Shared Health Records

In contexts of multiple disparate, heterogeneous and isolated clinical systems, data integration is a must. Without it, problems like data fragmentation, inaccessibility and inconsistency could affect clinical decisions, and could potentially harm the patient's health. Part of providing better care quality efficiently, relies on how the patient's data is managed and accessed. There can't be integrated care without integrated clinical information.

Atomik is an ideal tool for aggregating and centralizing clinical information that needs to be shared between different clinicians, specialties, teams, departments, and hospitals. Even in some contexts data should be shared with the patient through a Personal Health Record or a Patient Portal.

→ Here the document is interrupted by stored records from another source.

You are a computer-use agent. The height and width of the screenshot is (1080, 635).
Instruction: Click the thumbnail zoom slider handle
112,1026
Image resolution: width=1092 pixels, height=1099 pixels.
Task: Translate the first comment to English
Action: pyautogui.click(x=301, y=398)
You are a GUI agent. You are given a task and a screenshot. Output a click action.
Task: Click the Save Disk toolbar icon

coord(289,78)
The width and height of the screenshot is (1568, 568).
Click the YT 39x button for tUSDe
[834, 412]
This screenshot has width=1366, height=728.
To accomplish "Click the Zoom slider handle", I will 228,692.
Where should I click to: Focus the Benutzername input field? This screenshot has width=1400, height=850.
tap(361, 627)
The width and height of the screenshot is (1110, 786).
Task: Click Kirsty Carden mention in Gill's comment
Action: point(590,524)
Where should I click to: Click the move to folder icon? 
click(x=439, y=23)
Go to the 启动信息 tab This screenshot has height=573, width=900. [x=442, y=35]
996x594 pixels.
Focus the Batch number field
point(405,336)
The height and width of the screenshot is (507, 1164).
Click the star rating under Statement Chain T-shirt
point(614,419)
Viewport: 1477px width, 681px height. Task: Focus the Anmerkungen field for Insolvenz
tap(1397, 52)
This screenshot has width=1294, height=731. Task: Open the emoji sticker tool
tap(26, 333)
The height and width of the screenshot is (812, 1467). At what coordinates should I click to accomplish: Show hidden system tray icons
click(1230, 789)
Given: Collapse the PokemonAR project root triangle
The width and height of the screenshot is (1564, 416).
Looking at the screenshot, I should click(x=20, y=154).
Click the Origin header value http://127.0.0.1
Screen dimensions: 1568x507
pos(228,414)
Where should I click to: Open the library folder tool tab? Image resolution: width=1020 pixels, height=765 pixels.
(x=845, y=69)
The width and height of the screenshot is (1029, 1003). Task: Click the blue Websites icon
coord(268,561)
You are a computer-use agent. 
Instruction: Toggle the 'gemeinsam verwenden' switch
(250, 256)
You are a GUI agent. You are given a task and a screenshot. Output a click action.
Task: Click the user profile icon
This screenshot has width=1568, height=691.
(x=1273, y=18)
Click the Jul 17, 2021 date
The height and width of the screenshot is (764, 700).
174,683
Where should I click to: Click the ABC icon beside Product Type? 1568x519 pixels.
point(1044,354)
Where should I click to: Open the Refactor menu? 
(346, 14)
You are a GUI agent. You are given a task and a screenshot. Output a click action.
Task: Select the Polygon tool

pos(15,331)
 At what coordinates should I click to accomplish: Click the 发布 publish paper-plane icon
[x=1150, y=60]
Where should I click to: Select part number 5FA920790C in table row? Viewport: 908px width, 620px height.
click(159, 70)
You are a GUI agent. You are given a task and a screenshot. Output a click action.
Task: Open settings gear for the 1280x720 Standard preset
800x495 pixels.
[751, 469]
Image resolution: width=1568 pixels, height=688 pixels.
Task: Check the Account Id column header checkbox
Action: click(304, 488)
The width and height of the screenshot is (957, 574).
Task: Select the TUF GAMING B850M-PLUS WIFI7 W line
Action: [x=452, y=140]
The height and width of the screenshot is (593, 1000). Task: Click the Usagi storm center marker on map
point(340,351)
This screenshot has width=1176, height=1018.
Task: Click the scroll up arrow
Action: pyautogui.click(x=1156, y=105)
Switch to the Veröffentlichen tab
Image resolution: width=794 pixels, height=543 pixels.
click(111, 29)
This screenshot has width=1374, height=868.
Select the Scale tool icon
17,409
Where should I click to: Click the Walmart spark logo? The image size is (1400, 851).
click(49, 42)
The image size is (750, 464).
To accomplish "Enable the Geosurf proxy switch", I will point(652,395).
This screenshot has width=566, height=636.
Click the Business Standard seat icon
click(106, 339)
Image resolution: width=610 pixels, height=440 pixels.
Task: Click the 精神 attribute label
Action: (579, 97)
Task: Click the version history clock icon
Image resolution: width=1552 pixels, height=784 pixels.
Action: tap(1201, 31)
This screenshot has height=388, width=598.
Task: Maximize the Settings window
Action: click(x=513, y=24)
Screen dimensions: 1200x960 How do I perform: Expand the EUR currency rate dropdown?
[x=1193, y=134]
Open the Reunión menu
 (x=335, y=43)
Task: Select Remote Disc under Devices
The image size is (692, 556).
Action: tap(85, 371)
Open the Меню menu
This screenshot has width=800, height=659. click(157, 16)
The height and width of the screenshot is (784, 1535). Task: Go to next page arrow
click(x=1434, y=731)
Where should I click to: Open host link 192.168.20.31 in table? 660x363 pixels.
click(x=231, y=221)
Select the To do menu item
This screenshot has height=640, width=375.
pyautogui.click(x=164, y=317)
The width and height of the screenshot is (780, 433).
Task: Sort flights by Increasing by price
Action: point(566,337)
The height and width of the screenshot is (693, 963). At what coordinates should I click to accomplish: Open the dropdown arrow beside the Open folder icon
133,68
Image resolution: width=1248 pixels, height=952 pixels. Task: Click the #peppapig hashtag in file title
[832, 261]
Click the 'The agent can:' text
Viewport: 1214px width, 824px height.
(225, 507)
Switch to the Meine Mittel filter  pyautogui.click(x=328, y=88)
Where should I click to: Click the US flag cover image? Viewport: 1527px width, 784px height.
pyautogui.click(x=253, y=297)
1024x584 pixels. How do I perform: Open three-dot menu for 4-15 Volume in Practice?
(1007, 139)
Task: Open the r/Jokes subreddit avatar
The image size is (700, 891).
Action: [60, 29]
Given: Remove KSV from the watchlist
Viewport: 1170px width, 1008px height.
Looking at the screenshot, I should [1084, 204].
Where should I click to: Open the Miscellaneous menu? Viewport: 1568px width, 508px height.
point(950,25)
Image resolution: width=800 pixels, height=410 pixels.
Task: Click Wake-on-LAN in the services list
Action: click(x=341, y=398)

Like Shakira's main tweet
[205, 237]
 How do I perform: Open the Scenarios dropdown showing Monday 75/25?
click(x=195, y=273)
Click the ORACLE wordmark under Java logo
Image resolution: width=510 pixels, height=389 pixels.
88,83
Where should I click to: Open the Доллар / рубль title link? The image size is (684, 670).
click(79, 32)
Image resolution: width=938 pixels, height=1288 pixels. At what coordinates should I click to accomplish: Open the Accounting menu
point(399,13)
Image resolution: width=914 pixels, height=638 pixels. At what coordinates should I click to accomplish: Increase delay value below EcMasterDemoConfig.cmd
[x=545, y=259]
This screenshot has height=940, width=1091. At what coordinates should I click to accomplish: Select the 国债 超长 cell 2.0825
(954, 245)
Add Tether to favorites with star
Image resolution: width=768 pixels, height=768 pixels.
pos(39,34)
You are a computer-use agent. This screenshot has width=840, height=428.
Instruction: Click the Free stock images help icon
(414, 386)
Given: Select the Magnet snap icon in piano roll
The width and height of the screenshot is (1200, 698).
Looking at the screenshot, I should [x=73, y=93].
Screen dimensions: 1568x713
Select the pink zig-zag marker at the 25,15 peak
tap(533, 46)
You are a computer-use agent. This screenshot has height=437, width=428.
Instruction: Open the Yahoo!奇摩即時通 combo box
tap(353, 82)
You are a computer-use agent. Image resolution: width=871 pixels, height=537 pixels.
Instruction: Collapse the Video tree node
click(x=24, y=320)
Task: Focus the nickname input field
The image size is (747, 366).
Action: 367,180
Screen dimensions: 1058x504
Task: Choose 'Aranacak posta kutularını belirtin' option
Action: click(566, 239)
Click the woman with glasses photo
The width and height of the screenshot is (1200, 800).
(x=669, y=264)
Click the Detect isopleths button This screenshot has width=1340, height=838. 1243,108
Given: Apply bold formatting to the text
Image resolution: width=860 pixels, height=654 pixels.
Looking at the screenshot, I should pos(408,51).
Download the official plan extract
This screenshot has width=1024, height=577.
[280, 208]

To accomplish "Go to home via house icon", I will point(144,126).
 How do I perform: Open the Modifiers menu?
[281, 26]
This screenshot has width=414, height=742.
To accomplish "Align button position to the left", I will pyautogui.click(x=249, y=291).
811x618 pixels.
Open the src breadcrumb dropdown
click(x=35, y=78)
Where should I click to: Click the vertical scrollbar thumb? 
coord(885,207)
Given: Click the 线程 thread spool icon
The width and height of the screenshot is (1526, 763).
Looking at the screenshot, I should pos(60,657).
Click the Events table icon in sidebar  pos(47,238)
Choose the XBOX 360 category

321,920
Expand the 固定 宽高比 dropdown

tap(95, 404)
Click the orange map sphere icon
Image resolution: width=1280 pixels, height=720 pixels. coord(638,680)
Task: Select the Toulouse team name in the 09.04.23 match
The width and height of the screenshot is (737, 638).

The usual process for aggregating patient data that resides on different isolated silos, following the openEHR model, includes these steps:

  1. Analyze which information should be shared between your systems, start small, focus on the basics: general encounters, vital signs, allergies and other diagnosis, family history, immunizations, etc.
  2. Model that information using openEHR. Check the openEHR basics guide. This will serve as a canonical model that will standardize the information from your different systems.
  3. Transform your data sources into canonical model instances. We have tools to help you on that process. Also a middleware like Mirth Connect (open source) can help you on the transformation task. Of course, from CaboLabs we can help with this process.
  4. Commit send your instances to the Atomik to be persisted as part of each patient's EHR. Repeat until your current data is committed. This is like a batch process to load historical data. Now the data is ready for querying!
  5. Query the data from any external system, even from systems that are not part of the data sources! Create some basic queries over your data, like get all the vital signs from an EHR. That can be done easily using the Query Builder from the Web Console. The result of each query will be consistent, openEHR compliant, and you can choose between JSON and XML formats to get your data for processing (yes you can do things like evaluating rules for clinical decision support), analysis, or just nice visualizations. If you don't want to query, you can get full clinical documents by their id in XML or JSON.
  6. Integrate this solution in your environment to synchronize data regularly, so you get current data when your systems and apps execute the queries. The first commit round is the heavy loading, now it's time to receive data online instead of a batch process.

Open a world of possibilities

Following those steps you don't just load data into another database, you standardized and integrated data from heterogeneous, and maybe inconsistent / incompatible clinical systems, into a single standardized, vendor-neutral, Clinical Data Repository.

This opens a whole world of new possibilities! Sharing clinical data between your systems is the first step, but you can add more apps that use queries to access existing data to create more services to clinicians and patients, explore data visualizations, integrate this data into clinical decision support tools, and more. Your imagination is the limit.

Also, following the same steps you can scale your integration in terms of the information that is being shared, sharing more information and creating new queries over data. With that you can offer new services and continuously improve your app ecosystem. Keep this mantra in mind: Better apps for clinicians, better access to meaningful clinical information, better care for patients.